When did you decide to become a scientist? I realized I wanted to be a scientist in high school. My high school didn’t actually have a strong biology program, so I started reading the textbook on my own to learn more. I became fascinated by photosynthesis, and was amazed at how scientists had been able to define the photosynthetic pathway through experimentation. As a freshman in college, I deliberately searched out a laboratory research experience and was fortunate enough to be accepted to work in a heavy metals toxicology and cellular biology lab. I spent almost my entire college career working there and that experience also earned me three summer internships, an honors thesis, and attendance at multiple conferences. I actually got to go to PANWAT at Oregon State in 2008, three years before I started my graduate degree!
Why did you choose Oregon State University to pursue your PhD? My college research experience introduced me to the field of toxicology, and so I knew I wanted to be a toxicologist. However, toxicology is a very diverse field and because there are so many different research areas and opportunities, I knew I needed to find my niche. Things beame clearer when one of my college classes assigned “Our Stolen Future” by Theo Colburn. Once I read that book, I decided to look into the more specific field of reproductive toxicology.

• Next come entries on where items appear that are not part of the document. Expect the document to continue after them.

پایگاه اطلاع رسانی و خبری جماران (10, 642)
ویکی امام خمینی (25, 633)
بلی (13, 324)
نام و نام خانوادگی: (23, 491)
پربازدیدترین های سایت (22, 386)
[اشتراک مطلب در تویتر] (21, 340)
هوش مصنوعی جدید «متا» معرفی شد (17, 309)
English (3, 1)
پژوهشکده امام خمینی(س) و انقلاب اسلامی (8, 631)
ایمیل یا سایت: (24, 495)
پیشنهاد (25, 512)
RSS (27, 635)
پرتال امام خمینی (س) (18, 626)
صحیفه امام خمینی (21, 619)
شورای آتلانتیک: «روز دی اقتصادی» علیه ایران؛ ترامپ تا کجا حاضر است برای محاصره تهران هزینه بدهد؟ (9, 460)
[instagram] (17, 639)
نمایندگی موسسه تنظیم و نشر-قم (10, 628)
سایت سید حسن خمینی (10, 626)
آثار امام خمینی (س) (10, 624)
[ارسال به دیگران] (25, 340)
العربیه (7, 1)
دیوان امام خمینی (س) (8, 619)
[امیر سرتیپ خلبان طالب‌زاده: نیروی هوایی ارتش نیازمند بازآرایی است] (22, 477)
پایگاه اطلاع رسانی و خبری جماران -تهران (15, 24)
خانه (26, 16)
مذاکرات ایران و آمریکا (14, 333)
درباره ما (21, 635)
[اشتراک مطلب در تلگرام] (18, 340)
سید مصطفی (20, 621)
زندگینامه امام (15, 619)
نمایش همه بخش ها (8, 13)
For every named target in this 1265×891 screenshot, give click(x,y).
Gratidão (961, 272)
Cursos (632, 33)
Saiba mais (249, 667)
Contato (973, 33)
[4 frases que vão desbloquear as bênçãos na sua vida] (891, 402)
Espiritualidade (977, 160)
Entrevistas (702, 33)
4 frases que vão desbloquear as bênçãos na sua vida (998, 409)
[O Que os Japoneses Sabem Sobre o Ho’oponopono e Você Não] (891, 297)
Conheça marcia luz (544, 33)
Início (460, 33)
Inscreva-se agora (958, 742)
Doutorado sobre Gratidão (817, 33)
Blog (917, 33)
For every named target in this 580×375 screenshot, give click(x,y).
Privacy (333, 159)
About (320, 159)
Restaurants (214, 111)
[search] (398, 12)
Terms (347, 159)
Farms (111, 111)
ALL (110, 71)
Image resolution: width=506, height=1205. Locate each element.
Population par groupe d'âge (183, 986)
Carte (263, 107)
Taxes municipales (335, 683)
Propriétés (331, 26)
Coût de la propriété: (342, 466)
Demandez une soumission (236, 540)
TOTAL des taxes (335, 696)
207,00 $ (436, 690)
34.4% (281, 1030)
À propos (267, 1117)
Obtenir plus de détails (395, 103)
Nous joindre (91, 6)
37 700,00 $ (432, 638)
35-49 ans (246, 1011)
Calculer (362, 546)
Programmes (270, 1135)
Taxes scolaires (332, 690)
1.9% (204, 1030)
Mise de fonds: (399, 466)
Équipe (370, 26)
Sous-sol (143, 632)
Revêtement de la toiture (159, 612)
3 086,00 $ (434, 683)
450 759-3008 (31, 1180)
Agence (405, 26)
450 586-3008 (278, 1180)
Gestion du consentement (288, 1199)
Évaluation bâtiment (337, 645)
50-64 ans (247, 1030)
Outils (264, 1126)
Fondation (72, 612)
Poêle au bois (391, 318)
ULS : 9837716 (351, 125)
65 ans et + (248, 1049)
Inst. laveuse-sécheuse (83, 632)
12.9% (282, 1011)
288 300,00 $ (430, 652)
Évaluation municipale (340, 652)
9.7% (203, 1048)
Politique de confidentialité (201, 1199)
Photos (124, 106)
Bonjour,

When I started looking at graduate schools, I narrowed my search by schools with a toxicology program that had research labs working in the field of reproductive toxicology. Ultimately I chose Oregon State because there were so many options; I was interested in the Tanguay lab, the Kerkvliet lab and the Stubblefield lab. With that many choices, I knew it would be a strong environment. Plus, I’m a climber, and Oregon is a great place for climbing!
Research focus: There are an overwhelming number of chemicals being produced and used in the United States with unknown toxicities. The safety of a vast majority of these chemicals is unknown. Using today’s regulatory standards, it would be impossible to test them all. My research is focused on tackling this national problem by developing and using new methods to determine the toxicity of chemicals in a way that is fast, reliable, and inexpensive. Our lab uses the zebrafish model to conduct our research. Using this fast model, we are able to test thousands of chemicals in a short amount of time at little cost. Currently, I am testing over 1000 chemicals that are a part of the Environmental Protection Agency ToxCast™ program. This research will help federal agencies like the EPA work out new ways to test the safety of chemicals. Our results will also be used to predict the toxicity of chemicals based on chemical structure, enabling us to focus more in-depth safety testing on classes of chemicals that pose an immediate threat to human health.
What is a typical day for you? Right now my day mostly consists of me, my computer, and my computer programs. I am combing through a lot of RNAseq data, running different statistical programs…basically I am data mining. Coffee is involved.
My frame has shifted since coming to Oregon State and I’m moving a lot more towards computational toxicology with my research, and I think that is where my field is heading. If we can use predictive models and high-throughput approaches to identify chemicals that might be toxic, we can eliminate a lot of laborious, expensive testing in animal and cell models. Ultimately though, bioinformatics can only take you so far before you need to validate your results in the lab. Lab work and computer work sort of wax and wane as you go through a project.
What were some of the benefits of being an NIEHS training grant recipient? I think the biggest, most obvious benefit, are the laboratory rotations you get to do your first year. This lets you experience multiple research options and different laboratories. It gives you the choice, and it gives you an objective viewpoint. You get to try out a lab for three months, and then you get to try out a different lab. I think that’s very valuable. The grant also gives you some funding for lab supplies and equipment, which is incredibly helpful. Maybe one of the less obvious benefits is the community it introduces you to. We have a very unique community, which is also a reflection of the toxicology field; toxicology is so diverse, and covers so many different research programs.
What advice do you have for new students?
1) Keep an open mind when you are evaluating graduate programs. I came in wanting to study reproductive toxicology, and that is what I am pursuing (although computational toxicology puts a new spin on things), but that isn’t always the case. Sometimes you don’t know what you want to do until you try it out.
2) Spend time with the students! I know everyone says this, but it really is true. You need to get their two cents on the lab dynamic. The science might be great, but if the environment is terrible, it will be a difficult 5-6 years. I guess this just speaks to how important the opportunity to rotate is.
3) Be involved with your department and your professional society. Ultimately, networking is how research moves forward. Being a graduate student isn’t just about going to classes and doing your research. Some of these events can be fun; I helped out at the 2012 EHSC daVinci Days, helping kids make bracelets out of UV-reactive beads to teach about Vitamin D formation.